- **Dataset excerpts**

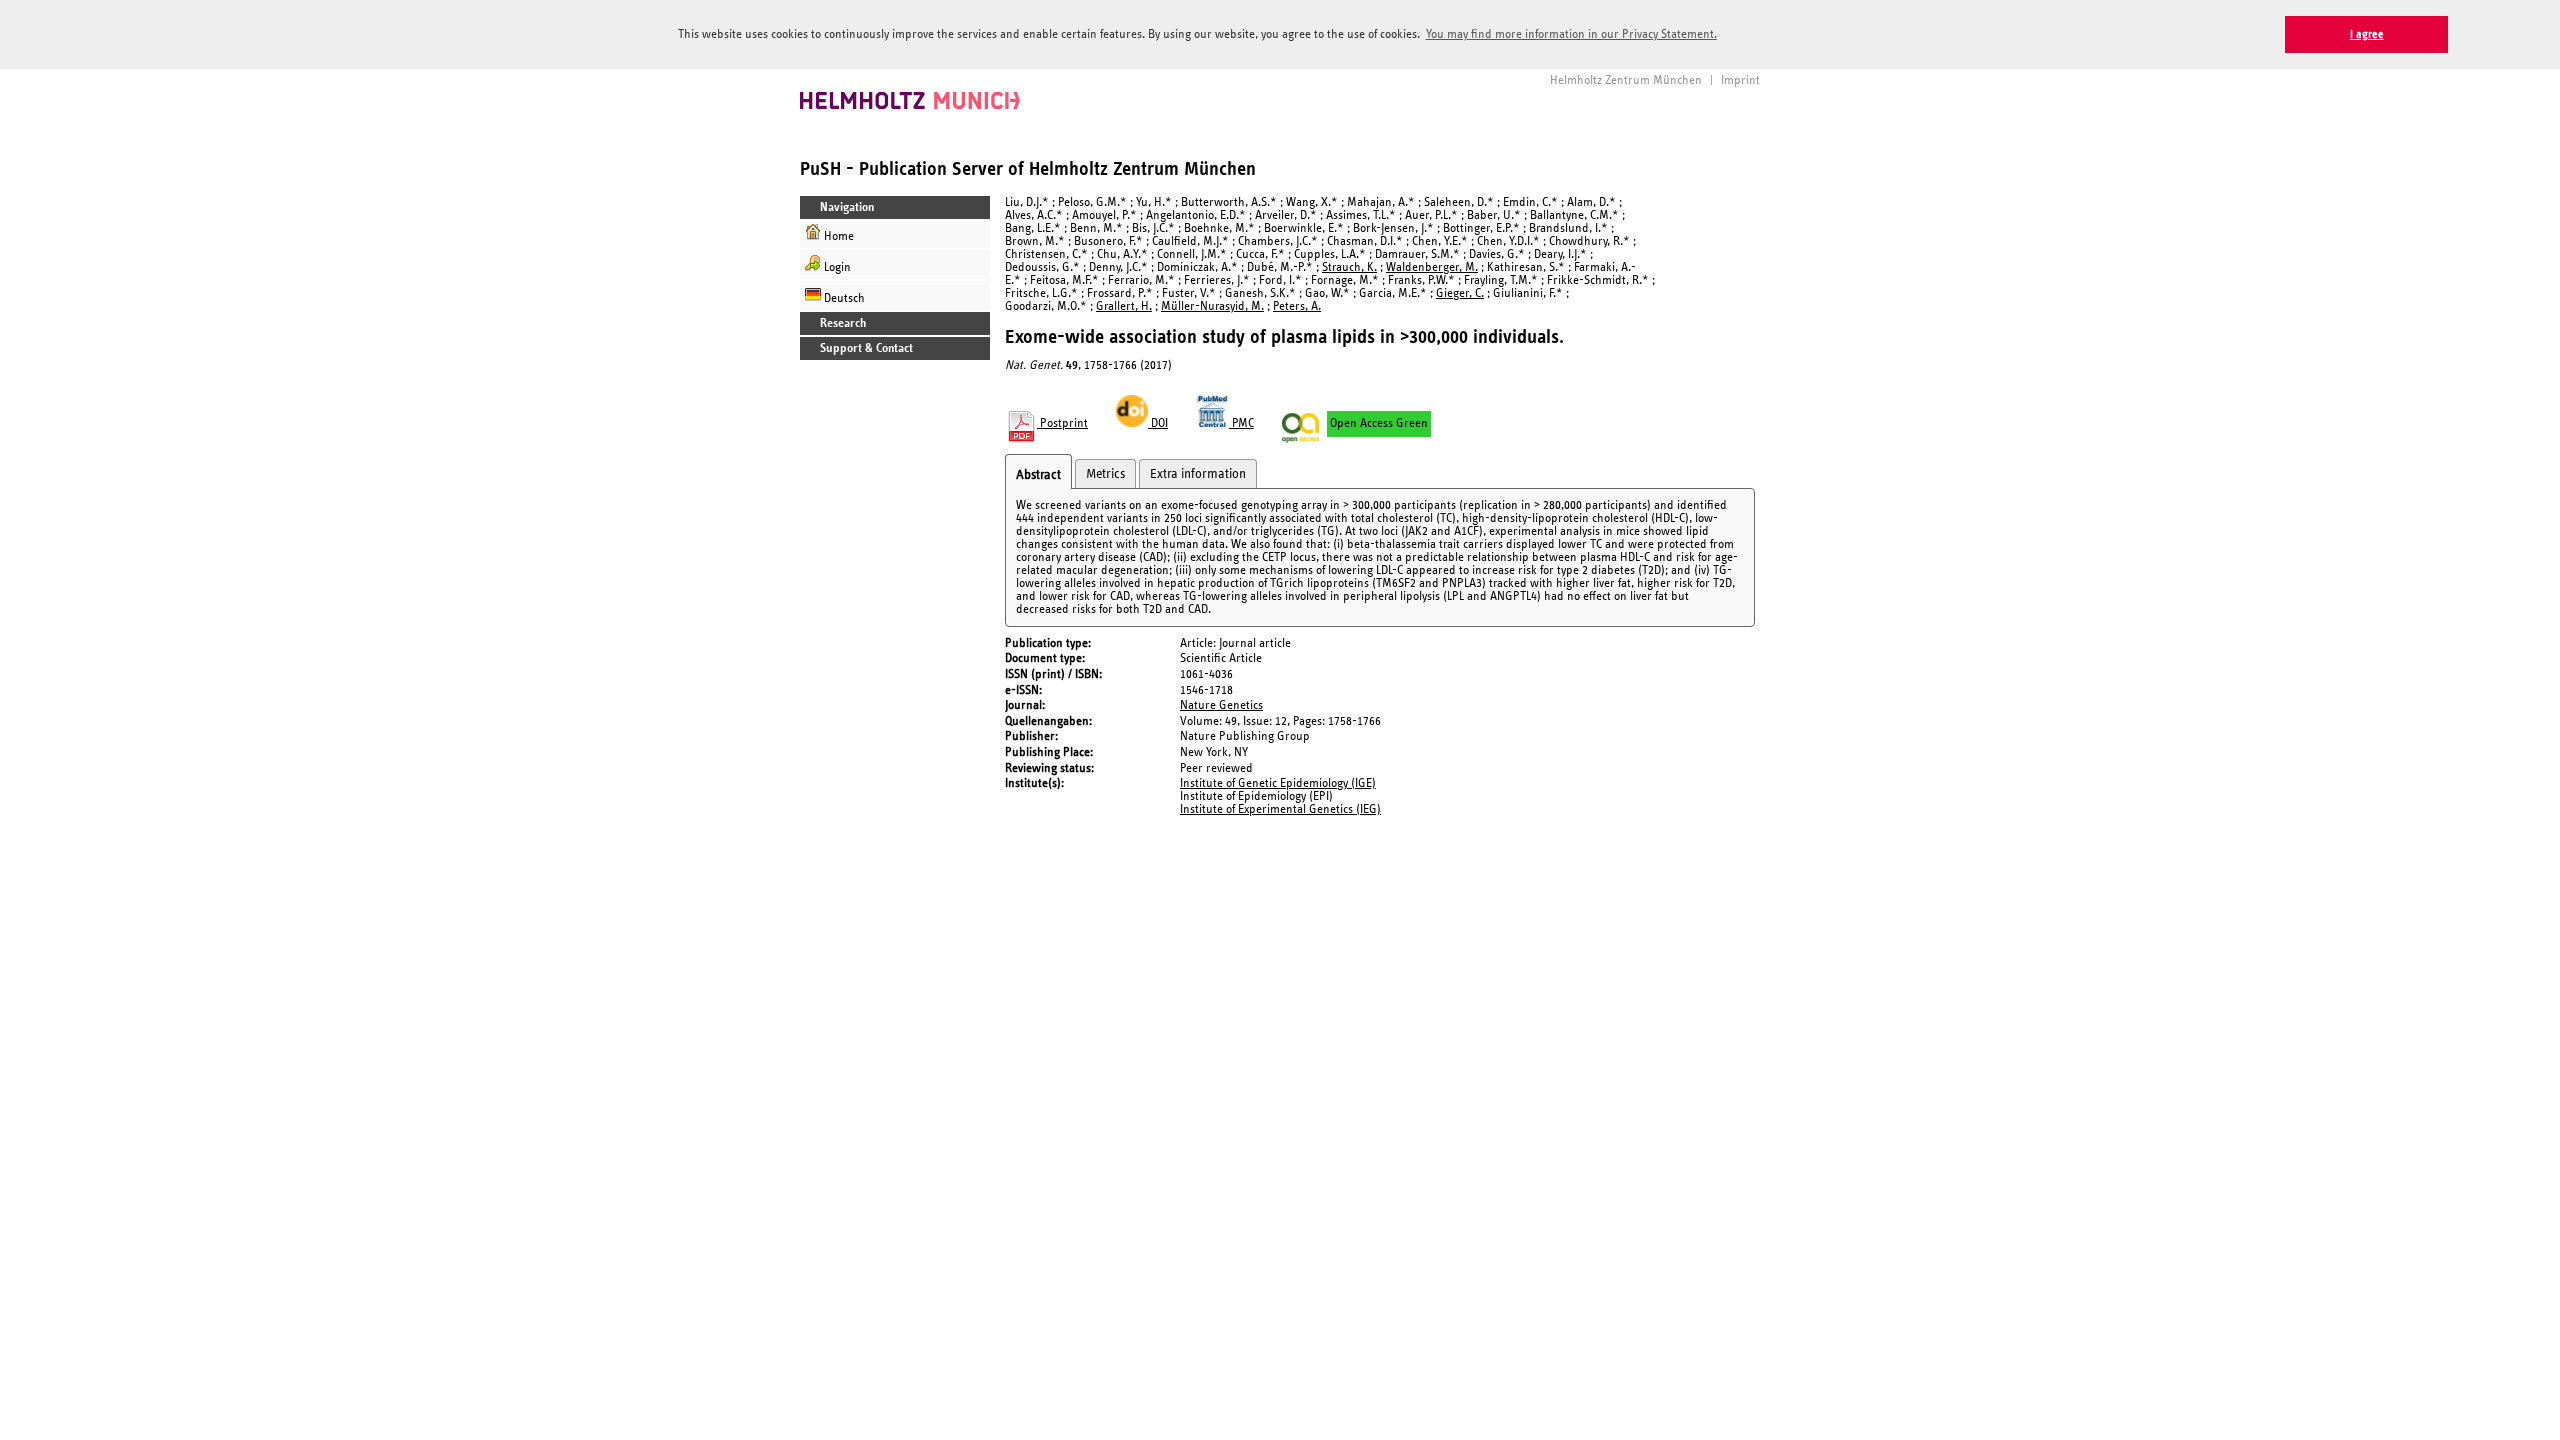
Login (836, 267)
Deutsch (843, 298)
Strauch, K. (1349, 267)
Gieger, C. (1460, 293)
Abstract (1038, 475)
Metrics (1105, 474)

- **Work instructions**
With the images omitted, return the full material exactly.

- **Problem solution**
Login (836, 267)
Deutsch (843, 298)
Strauch, K. (1349, 267)
Gieger, C. (1460, 293)
Abstract (1038, 475)
Metrics (1105, 474)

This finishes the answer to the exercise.